Friday 30 October 2009

Hail to Freedom

Experimental collaborations display vastly different attitudes toward sharing their data. In my previous post I described an extreme approach bordering on schizophrenia. On the other end of the spectrum is the Fermi collaboration (hail to Fermi). After one year of taking and analyzing data they posted on a public website the energy and direction of every gamma-ray photon they had detected. This is of course the standard procedure for all missions funded by NASA (hail to NASA). Now everybody, from a farmer in the Guangxi province to a professor in Harvard, has a chance to search for dark matter using real data.

The release of the Fermi data has already spawned two independent analyses by theorists. One is being widely discussed on blogs (here and here) and in popular magazines, whereas the other paper passed rather unnoticed. Both papers claim to have discovered an effect overlooked by the Fermi collaboration, and both hint to dark matter as the origin.

The first (chronologically, the second) of the two papers provides a new piece of evidence that the center of our galaxy hosts the so-called haze - a population of hard electrons (and/or positrons) whose spectrum is difficult to explain by conventional astrophysical processes. The haze was first observed by Jimi Hendrix ('Scuse me while I kiss the sky). Later, Doug Finkbeiner came across the haze when analyzing maps of cosmic microwave radiation provided by WMAP; in fact, that was also an independent analysis of publicly released data (hail to WMAP). The WMAP haze is supposedly produced by synchrotron radiation of the electrons. But the same electrons should also produce gamma rays when interacting with the interstellar light in the process known as the inverse Compton scattering (Inverse Compton was the younger brother of Arthur), the ICS in short. The claim is that Fermi has detected these ICS photons. You can even see it yourself if you stare long enough into the picture.

Exercise set:
1. Answer these questions about the post on the Fermi release:
(a) How long had the Fermi collaboration been taking and analyzing data when it posted them publicly?
(b) What two quantities did it post for each gamma-ray photon it had detected?
(c) Whose maps of cosmic microwave radiation was Doug Finkbeiner analyzing when he came across the haze?
2. The post on the Fermi release uses the words "hail to" inside parentheses several times. List every name that follows those words there.
3. Sum up the post on the Fermi release in two sentences.

Dataset excerpt:
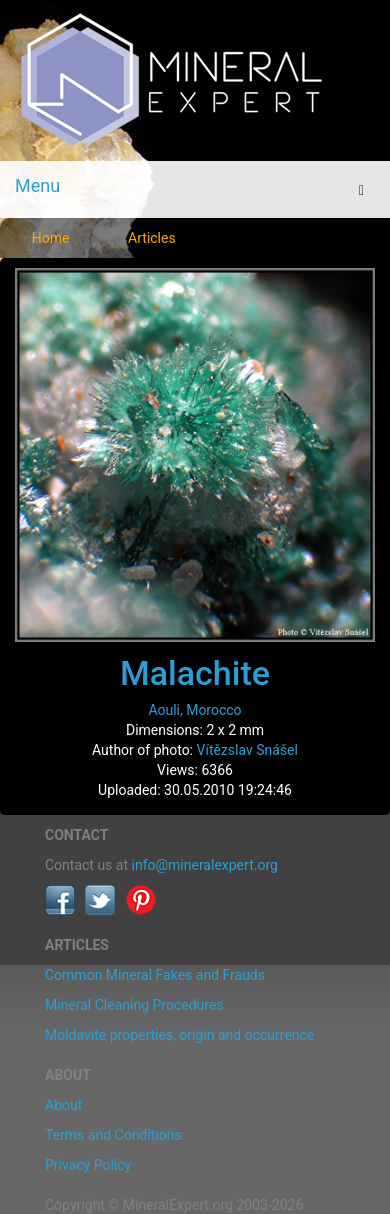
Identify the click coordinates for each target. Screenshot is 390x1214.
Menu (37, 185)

Solutions for each task:
1.
(a) One year.
(b) The energy and the direction.
(c) WMAP's.

2. Fermi, NASA, WMAP

3. After a year of taking and analyzing data, the Fermi collaboration posted the energy and direction of every gamma-ray photon it had detected on a public website, giving anyone a chance to search for dark matter. Two independent analyses by theorists have already come out of the release, each claiming an effect the collaboration overlooked and hinting at dark matter, with the first claiming that Fermi has detected gamma rays produced by inverse Compton scattering from the haze of hard electrons at the center of the galaxy.